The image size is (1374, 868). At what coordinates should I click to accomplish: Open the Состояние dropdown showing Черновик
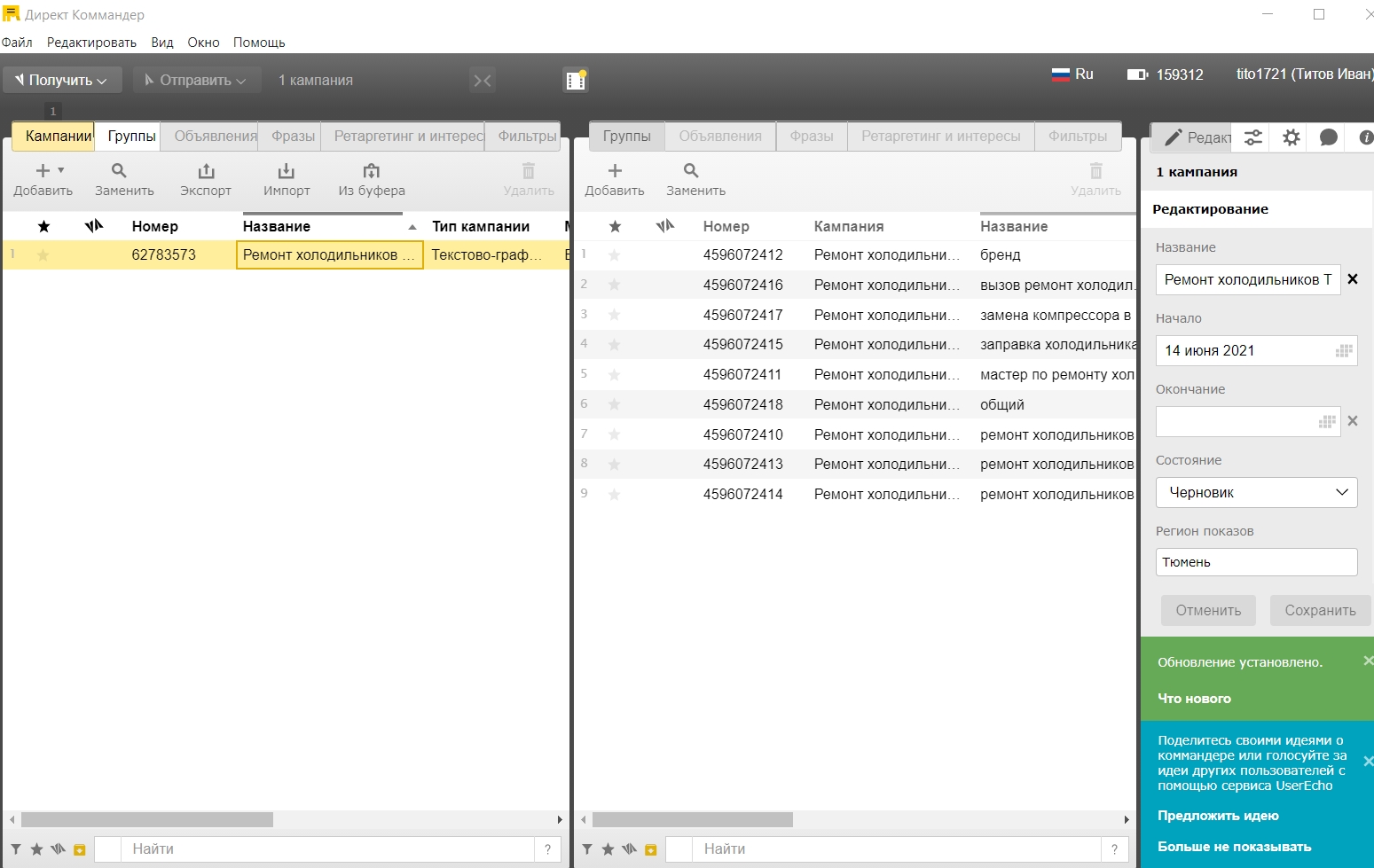[x=1256, y=492]
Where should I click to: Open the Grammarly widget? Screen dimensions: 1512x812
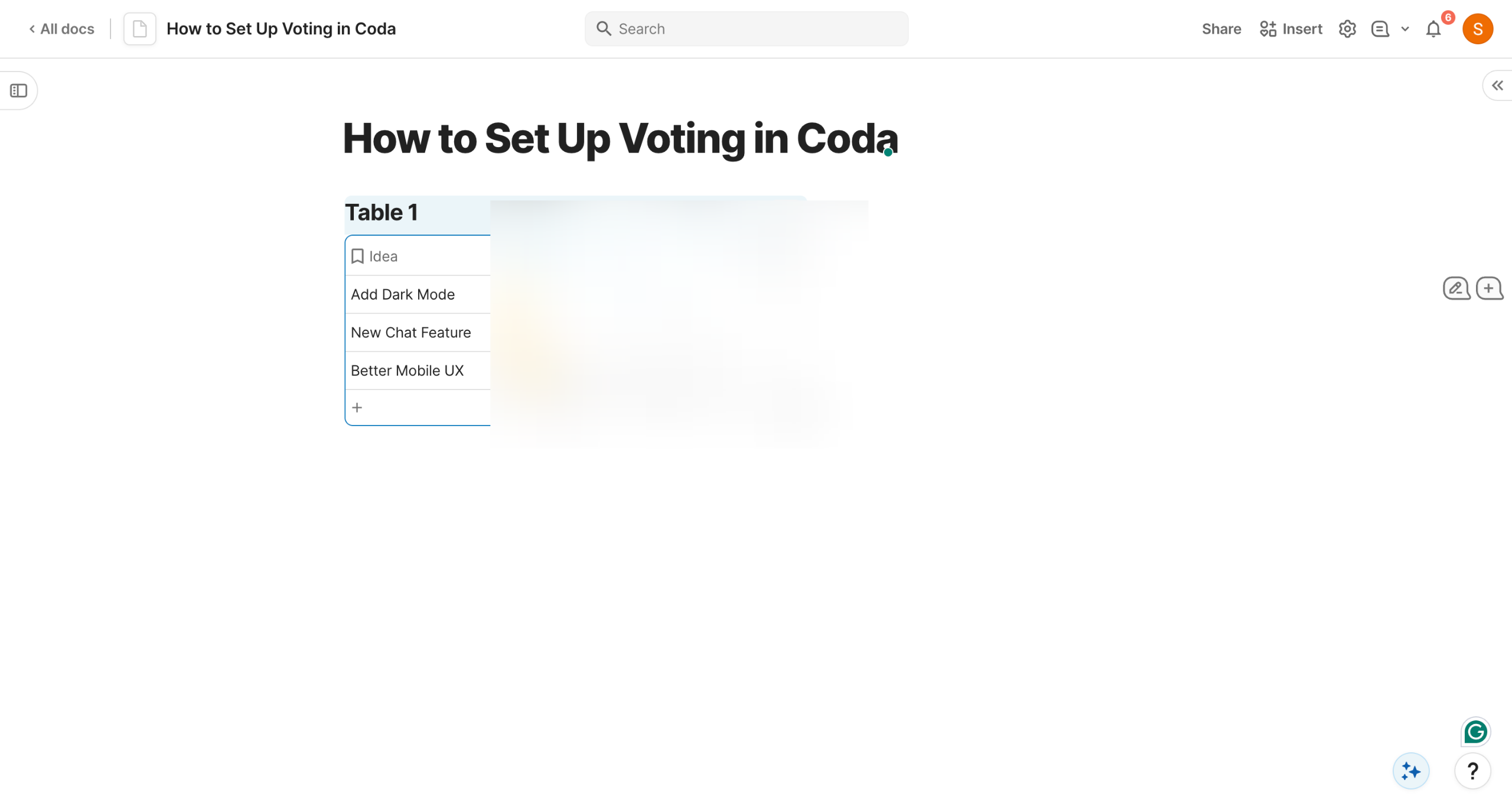[x=1475, y=732]
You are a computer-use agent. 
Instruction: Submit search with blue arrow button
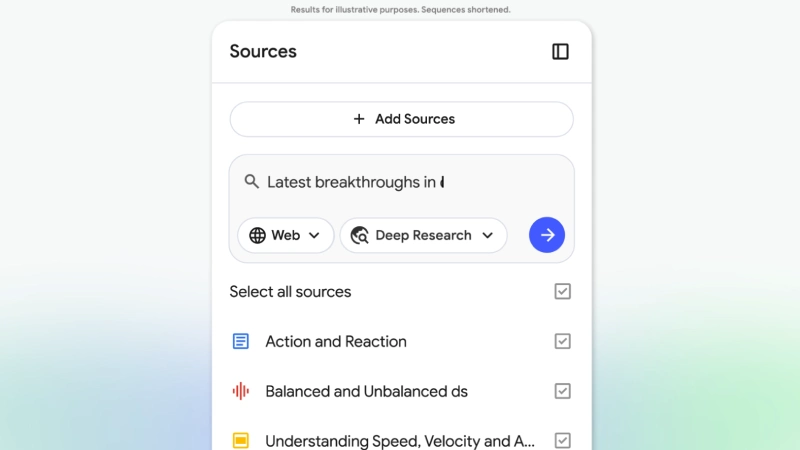(x=547, y=235)
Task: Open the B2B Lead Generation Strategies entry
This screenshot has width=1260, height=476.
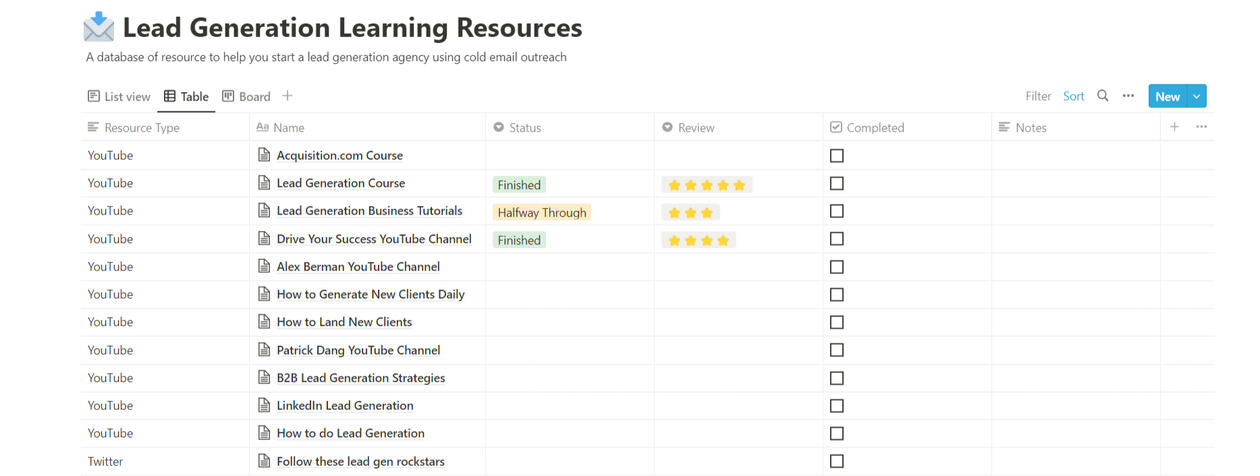Action: [x=360, y=378]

· · ·

● **Exercise**
Only the text of the entries above is to be given again, exactly, with the pictures left out.

● **Solution to the exercise**
The image size is (1374, 868). At what coordinates should I click to accomplish: Open the Состояние dropdown showing Черновик
[x=1256, y=492]
Where should I click to: Open the Grammarly widget? Screen dimensions: 1512x812
[x=1475, y=732]
You are a computer-use agent. 
Instruction: Submit search with blue arrow button
(x=547, y=235)
Task: Open the B2B Lead Generation Strategies entry
This screenshot has width=1260, height=476.
Action: [x=360, y=378]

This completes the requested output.